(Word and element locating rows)
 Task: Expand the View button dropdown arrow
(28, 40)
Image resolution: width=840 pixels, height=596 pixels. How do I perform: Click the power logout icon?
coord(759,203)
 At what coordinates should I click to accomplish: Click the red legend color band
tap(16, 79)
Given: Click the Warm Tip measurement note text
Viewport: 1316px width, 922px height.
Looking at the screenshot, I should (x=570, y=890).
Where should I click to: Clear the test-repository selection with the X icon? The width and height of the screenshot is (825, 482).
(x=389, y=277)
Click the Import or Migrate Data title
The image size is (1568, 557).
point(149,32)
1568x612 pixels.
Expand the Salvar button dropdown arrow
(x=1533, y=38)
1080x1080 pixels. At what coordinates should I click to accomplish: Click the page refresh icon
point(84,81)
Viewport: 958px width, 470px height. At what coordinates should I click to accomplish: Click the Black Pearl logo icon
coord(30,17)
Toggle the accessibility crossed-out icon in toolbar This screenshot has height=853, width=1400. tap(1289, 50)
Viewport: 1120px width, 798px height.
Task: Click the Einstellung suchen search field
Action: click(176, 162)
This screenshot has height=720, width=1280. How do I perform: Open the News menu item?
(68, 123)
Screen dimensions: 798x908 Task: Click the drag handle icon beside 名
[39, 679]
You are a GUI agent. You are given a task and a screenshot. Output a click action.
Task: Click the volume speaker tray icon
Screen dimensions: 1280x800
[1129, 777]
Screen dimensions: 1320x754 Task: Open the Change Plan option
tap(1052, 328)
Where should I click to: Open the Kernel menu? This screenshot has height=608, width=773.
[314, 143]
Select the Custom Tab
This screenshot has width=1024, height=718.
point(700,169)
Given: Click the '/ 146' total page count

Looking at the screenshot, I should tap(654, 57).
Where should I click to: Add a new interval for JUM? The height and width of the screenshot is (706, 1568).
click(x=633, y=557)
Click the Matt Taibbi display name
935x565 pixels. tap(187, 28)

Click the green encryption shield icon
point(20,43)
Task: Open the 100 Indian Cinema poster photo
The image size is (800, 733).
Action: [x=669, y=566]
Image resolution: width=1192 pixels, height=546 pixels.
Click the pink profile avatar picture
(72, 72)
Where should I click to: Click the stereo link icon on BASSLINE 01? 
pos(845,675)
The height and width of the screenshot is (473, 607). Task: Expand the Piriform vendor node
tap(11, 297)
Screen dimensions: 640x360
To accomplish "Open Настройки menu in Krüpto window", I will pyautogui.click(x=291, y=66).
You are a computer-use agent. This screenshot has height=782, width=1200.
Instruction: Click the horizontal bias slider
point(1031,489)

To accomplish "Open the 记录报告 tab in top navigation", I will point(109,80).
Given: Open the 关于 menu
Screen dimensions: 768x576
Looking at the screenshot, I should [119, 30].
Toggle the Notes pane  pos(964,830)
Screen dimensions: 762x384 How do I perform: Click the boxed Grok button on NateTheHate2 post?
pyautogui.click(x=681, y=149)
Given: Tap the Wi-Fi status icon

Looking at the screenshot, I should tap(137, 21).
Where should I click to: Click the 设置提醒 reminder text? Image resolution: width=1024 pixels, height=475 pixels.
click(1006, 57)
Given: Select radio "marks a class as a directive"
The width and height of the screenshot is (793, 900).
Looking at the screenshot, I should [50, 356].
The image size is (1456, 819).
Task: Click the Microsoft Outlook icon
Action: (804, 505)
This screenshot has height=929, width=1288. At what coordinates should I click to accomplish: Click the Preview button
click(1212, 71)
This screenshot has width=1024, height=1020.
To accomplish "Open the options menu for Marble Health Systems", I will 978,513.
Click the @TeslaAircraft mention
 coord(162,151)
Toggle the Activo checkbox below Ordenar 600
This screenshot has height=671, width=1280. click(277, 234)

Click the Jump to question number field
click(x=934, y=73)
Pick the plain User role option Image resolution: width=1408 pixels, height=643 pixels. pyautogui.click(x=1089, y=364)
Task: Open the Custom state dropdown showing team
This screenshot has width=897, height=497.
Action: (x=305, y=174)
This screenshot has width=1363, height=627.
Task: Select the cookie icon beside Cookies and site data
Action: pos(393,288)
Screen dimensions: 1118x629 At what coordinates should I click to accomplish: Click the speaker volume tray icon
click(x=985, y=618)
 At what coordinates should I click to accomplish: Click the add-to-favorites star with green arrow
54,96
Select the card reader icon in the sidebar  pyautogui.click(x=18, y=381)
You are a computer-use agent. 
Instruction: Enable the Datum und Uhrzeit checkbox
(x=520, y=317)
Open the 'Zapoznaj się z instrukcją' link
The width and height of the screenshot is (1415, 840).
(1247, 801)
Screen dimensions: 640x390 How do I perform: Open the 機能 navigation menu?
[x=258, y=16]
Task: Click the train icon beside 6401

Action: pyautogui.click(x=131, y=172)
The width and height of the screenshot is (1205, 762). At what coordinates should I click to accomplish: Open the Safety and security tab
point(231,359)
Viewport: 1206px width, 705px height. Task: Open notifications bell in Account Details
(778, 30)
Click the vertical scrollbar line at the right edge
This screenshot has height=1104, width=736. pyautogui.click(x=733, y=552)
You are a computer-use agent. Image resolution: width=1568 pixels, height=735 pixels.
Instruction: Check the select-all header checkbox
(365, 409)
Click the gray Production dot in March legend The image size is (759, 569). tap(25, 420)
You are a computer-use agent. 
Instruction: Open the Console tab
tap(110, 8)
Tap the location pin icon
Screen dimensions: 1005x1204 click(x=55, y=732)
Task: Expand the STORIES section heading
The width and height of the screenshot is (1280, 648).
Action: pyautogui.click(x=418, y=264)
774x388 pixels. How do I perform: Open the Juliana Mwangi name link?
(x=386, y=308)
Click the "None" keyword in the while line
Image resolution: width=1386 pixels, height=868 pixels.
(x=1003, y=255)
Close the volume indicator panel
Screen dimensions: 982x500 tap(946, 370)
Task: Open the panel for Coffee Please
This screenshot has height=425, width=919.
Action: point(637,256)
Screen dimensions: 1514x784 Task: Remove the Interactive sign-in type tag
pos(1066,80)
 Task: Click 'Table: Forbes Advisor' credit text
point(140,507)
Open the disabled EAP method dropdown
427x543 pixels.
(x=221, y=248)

### Challenge
Rewrite the rows from the line that contains "with green arrow" through the end of the rows, swapping "location pin" for "map marker" and leaving everything else unchanged.

### Final answer
 At what coordinates should I click to accomplish: Click the add-to-favorites star with green arrow
54,96
Select the card reader icon in the sidebar  pyautogui.click(x=18, y=381)
You are a computer-use agent. 
Instruction: Enable the Datum und Uhrzeit checkbox
(x=520, y=317)
Open the 'Zapoznaj się z instrukcją' link
The width and height of the screenshot is (1415, 840).
(1247, 801)
Screen dimensions: 640x390 How do I perform: Open the 機能 navigation menu?
[x=258, y=16]
Task: Click the train icon beside 6401

Action: pyautogui.click(x=131, y=172)
The width and height of the screenshot is (1205, 762). At what coordinates should I click to accomplish: Open the Safety and security tab
point(231,359)
Viewport: 1206px width, 705px height. Task: Open notifications bell in Account Details
(778, 30)
Click the vertical scrollbar line at the right edge
This screenshot has height=1104, width=736. pyautogui.click(x=733, y=552)
You are a computer-use agent. Image resolution: width=1568 pixels, height=735 pixels.
Instruction: Check the select-all header checkbox
(365, 409)
Click the gray Production dot in March legend The image size is (759, 569). tap(25, 420)
You are a computer-use agent. 
Instruction: Open the Console tab
tap(110, 8)
Tap the map marker icon
Screen dimensions: 1005x1204 click(x=55, y=732)
Task: Expand the STORIES section heading
The width and height of the screenshot is (1280, 648).
Action: pyautogui.click(x=418, y=264)
774x388 pixels. How do I perform: Open the Juliana Mwangi name link?
(x=386, y=308)
Click the "None" keyword in the while line
Image resolution: width=1386 pixels, height=868 pixels.
(x=1003, y=255)
Close the volume indicator panel
Screen dimensions: 982x500 tap(946, 370)
Task: Open the panel for Coffee Please
This screenshot has height=425, width=919.
Action: point(637,256)
Screen dimensions: 1514x784 Task: Remove the Interactive sign-in type tag
pos(1066,80)
 Task: Click 'Table: Forbes Advisor' credit text
point(140,507)
Open the disabled EAP method dropdown
427x543 pixels.
(x=221, y=248)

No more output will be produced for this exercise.